(Item coordinate data)
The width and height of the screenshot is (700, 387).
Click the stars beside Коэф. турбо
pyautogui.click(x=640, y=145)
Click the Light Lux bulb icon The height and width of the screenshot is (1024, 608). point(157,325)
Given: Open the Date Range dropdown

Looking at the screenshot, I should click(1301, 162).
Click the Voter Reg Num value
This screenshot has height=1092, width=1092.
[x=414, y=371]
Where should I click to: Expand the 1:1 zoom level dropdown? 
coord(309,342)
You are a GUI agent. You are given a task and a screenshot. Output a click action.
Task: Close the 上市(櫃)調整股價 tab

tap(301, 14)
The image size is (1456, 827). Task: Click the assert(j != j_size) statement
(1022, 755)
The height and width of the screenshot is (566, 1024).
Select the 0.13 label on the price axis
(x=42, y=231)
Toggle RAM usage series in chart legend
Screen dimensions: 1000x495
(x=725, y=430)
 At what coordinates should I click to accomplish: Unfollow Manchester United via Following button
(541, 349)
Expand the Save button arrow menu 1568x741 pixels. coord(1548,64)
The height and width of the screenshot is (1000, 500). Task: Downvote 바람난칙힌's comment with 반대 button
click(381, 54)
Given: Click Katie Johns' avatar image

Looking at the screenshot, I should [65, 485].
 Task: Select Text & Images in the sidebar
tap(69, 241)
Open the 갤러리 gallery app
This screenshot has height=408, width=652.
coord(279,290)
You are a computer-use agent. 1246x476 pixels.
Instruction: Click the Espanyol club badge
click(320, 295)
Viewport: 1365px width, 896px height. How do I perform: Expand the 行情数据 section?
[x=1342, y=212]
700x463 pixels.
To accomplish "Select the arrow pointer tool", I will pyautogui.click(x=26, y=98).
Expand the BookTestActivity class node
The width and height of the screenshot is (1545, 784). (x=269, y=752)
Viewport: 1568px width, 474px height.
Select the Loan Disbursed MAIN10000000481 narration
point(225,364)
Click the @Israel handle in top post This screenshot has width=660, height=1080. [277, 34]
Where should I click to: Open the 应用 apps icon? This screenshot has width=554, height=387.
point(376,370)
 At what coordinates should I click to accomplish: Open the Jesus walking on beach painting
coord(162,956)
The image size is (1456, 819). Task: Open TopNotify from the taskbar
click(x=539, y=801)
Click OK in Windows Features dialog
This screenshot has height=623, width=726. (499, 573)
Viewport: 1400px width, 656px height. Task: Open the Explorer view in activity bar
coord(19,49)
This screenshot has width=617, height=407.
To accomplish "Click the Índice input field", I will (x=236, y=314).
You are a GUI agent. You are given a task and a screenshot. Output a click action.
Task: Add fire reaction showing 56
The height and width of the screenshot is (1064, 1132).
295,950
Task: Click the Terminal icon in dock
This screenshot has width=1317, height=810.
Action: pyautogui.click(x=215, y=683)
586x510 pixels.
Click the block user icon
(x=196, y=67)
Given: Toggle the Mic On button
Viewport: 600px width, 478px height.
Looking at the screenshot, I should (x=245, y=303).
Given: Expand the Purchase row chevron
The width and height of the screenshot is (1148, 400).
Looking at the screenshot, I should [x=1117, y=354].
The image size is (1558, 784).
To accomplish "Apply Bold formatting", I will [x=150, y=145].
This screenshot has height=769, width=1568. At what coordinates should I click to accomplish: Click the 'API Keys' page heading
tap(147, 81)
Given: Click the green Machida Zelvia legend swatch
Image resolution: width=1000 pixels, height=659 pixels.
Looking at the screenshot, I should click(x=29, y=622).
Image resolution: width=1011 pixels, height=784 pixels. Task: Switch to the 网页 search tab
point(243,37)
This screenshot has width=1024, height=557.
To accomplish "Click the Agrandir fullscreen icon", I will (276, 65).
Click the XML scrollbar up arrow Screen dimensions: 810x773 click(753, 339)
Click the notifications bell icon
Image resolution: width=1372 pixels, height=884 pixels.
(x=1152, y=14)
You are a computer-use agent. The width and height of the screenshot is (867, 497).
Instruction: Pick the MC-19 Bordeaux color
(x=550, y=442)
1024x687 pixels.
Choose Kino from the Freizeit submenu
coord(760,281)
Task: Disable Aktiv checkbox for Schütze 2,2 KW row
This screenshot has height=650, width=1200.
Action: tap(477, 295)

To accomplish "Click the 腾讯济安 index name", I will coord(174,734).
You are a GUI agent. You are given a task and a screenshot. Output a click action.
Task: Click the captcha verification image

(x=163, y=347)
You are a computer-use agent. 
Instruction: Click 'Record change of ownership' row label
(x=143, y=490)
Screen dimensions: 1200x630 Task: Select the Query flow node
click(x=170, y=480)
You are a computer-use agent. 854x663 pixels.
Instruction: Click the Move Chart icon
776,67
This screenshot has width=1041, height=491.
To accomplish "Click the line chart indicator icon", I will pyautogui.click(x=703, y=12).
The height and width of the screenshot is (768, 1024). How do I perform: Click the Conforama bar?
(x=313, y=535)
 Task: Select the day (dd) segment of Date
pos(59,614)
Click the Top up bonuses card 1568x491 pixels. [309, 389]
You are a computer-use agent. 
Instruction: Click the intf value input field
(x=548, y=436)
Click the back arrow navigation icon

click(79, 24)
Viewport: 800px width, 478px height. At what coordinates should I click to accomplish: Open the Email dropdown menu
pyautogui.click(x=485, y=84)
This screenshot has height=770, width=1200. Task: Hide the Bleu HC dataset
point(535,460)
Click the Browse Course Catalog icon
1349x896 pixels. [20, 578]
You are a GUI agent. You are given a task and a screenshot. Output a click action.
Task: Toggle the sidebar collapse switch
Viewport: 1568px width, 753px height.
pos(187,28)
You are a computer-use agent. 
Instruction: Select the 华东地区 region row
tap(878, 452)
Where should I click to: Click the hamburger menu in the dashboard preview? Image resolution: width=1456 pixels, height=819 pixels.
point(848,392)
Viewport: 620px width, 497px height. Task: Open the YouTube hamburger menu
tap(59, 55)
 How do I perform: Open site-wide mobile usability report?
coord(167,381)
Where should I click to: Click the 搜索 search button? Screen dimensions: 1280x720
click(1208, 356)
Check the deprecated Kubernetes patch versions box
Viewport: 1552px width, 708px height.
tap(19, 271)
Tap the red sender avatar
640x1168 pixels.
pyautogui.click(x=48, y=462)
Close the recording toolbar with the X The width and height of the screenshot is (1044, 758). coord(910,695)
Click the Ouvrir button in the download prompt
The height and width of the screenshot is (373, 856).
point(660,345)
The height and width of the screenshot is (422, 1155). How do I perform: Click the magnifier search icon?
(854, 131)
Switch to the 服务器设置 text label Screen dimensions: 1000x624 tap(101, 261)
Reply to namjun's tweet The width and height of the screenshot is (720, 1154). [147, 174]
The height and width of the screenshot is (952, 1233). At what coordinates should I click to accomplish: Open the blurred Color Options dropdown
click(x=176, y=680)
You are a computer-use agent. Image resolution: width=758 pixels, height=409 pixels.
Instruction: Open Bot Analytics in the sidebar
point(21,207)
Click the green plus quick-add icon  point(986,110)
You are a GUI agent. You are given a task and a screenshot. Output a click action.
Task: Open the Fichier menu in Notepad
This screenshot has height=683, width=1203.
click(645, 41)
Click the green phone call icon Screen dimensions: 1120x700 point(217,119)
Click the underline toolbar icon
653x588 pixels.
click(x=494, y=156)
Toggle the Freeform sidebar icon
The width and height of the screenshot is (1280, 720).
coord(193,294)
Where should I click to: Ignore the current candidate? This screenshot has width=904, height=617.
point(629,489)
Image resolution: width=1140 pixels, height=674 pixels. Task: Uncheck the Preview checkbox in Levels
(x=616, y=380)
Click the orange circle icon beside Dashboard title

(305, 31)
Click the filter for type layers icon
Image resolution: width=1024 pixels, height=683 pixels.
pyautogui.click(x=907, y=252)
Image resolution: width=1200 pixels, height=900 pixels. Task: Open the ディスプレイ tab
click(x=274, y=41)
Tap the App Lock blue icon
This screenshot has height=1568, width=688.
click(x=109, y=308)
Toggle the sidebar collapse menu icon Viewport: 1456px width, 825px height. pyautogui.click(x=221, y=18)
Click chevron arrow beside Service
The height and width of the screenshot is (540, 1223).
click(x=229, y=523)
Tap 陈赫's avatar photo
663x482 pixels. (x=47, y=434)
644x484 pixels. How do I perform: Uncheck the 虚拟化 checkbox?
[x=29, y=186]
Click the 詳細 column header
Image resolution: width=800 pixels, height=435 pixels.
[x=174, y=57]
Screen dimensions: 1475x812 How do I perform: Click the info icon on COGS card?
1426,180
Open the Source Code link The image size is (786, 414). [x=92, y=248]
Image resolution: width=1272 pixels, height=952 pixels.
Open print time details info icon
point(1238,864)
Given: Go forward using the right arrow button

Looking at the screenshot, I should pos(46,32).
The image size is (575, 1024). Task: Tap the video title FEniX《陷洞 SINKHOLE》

*Challenge*
Find every line in the items above that contains the string "card", with case counting, and copy each of those lines.

*Result of this task*
Click the Top up bonuses card 1568x491 pixels. [309, 389]
Screen dimensions: 1475x812 How do I perform: Click the info icon on COGS card?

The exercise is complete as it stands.